29 de febrero de 2020

Umbral

Jugamos con las cartas de "Contame", tratando de utilizar los verbos "sacudir, volver, susurrar, amar, salir, leer, gritar, traer, invertir, bostezar, merecer, invadir, borrar, correr, morir"

Sintió algo húmedo en su cara. No, húmedo no. Mojado.
Entonces abrió los ojos, y en primer plano vio la cara expectante de Roque.
Bostezó. Iba a ser un día largo.
Se levantó y apartó al perro con la mano. Qué se le daba a ese maldito perro por invadir impertinentemente su sueño y la habitación. Odio a este bicho, pensó.
Se preparó un desayuno y Roque lo miraba.
Yo no me engancho más en esta, pensó.
Se sentó a desayunar. Eran las nueve y media.
Que la próxima Juan se lleve su perro a sus vacaciones, pensó.
Roque, apoyado sobre sus patas traseras, la cola bamboleante, la respiración agitada, las orejas gachas, la lengua grande, húmeda y rosa apenas asomada por su boca entreabierta que dejaba entrever sus colmillos. Roque, su pelo suave, sus ojos saltones que no mostraban signos del paso del tiempo. Roque.
¿Este bicho querrá comida? se preguntó. Todavía no se habituaba a la casa de su amigo. Rebuscó en todos los rincones y por fin dio con algo de comida canina.
No me va a molestar por un rato, se dijo mientras miraba al perro comer vorazmente.
Se sentó a leer y al cabo de un rato el bicho se le tiró encima. Qué quiere ahora.
Casi suplicante probó ponerle un poco más de comida, pero el perro evidentemente quería otra cosa.
Miraba constantemente a la puerta de salida. Viendo que él no entendía se acercó a un sillón y mordió una correa, y arrastrándola con la boca se sentó enfrente de la puerta.
Entre resignado e impaciente, él se acercó a la puerta y le puso la correa. Juntos se asomaron al umbral.

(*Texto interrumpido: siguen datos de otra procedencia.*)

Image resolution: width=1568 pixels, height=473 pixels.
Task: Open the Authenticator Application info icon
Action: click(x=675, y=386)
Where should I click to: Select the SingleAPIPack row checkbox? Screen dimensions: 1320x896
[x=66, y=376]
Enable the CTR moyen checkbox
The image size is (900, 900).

Roque tiraba de la correa pero suavemente. Era un balanceo entre su propia energía y lo que intuía del humano, lo que respetaba de su espacio.
Fácilmente se acostumbró a ese balanceo, sobre todo por las salidas diarias que hacían.

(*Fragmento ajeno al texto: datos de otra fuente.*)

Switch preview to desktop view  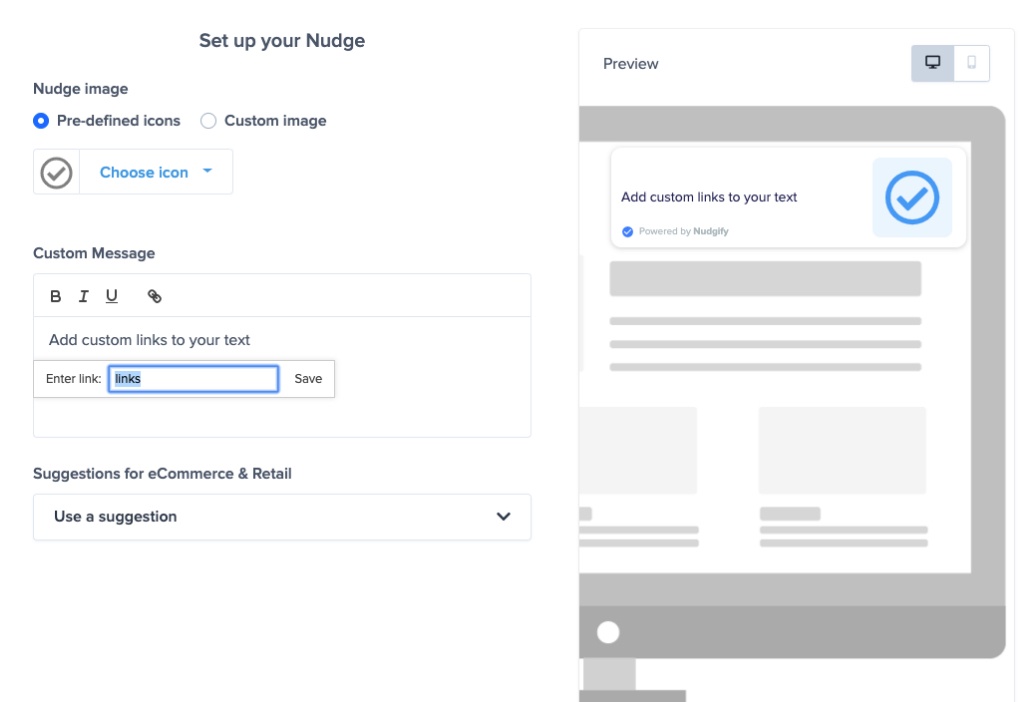[933, 63]
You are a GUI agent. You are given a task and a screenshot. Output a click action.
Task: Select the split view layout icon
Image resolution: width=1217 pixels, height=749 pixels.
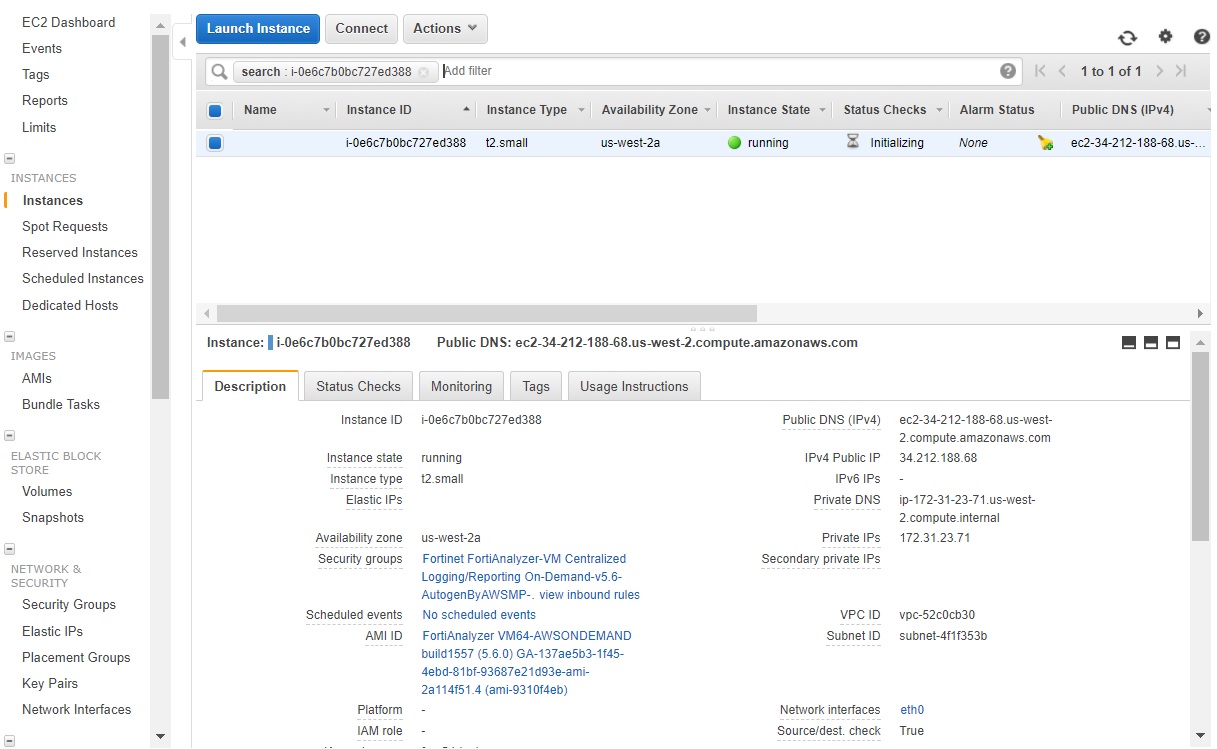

Pasaron los días. A Roque le gustaba correr por el parque, dormir y llevar y traer la pelota babeada que al humano le daba asco agarrar. Y comer.
Todas las mañanas lo miraba,sonriendo casi (o eso le parecía) y con la lengua afuera, pidiendo comida.

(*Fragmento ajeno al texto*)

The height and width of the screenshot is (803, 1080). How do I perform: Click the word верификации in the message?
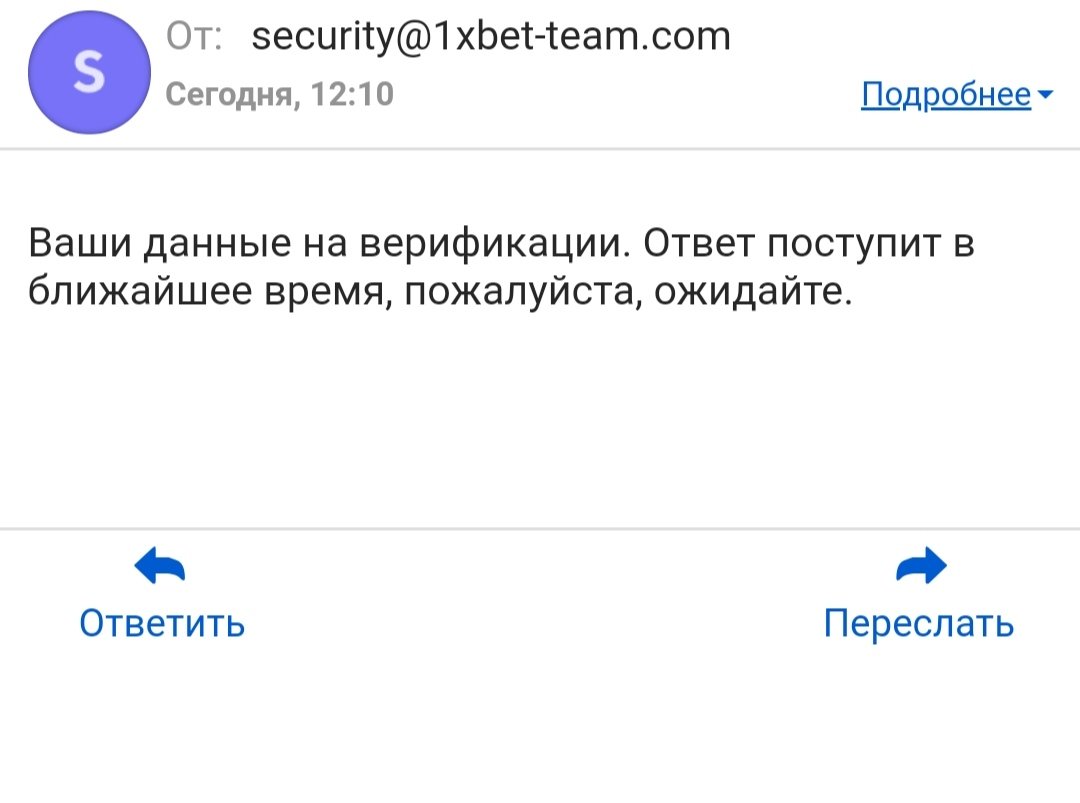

Se habituó a sus tiempos, a su espacio. A su respiración agitada y al ruido nocturno de su respiración regular. Se acostumbró a su compañía.
Incluso, lo dejó dormir con él.
Se adaptó a atravesar  ese umbral en el que Roque lo miraba,como probando sus límites y juntos inaguraban la calle madrugadora.
Al cabo de unas semanas volvió su amigo y él abandonó la casa, abandonó esos ritmos.
Abandonó ese sentir.
No quería admitirlo (ni siquiera -o menos aún- consigo mismo) pero había llegado a quererlo.
El perro sí lo sabía.
Pasaron unos meses y Juan lo llamó. ¿Nos tomamos unas cervezas? propuso. Acordaron una fecha y se juntaron.
-¿Cómo está Roque?- preguntó él en un momento, simulando indiferencia
-Ah, no te conté. Roque murió...una pena...igual yo ya quería adoptar otro bicho, un  gato, menos invasor. Pobre Roque, estaba viejo...
Él se quedó quieto, callado. Ahogó sus lágrimas en el vaso de plástico de cerveza sin saber qué sentir.
Pensó en Roque. En sus ojos saltones.
Intentaba apartar su recuerdo, pero no podía. Se disculpó con su amigo.
-Me tengo que ir- dijo, y salió del bar atestado.
El sol del mediodía lo cegó. Apretando sus puños caminó por la calle vacía.
Quería gritar pero no podía. Quería borrar su recuerdo pero no podía.
Entonces pateando piedritas regresó a la soledad de su casa.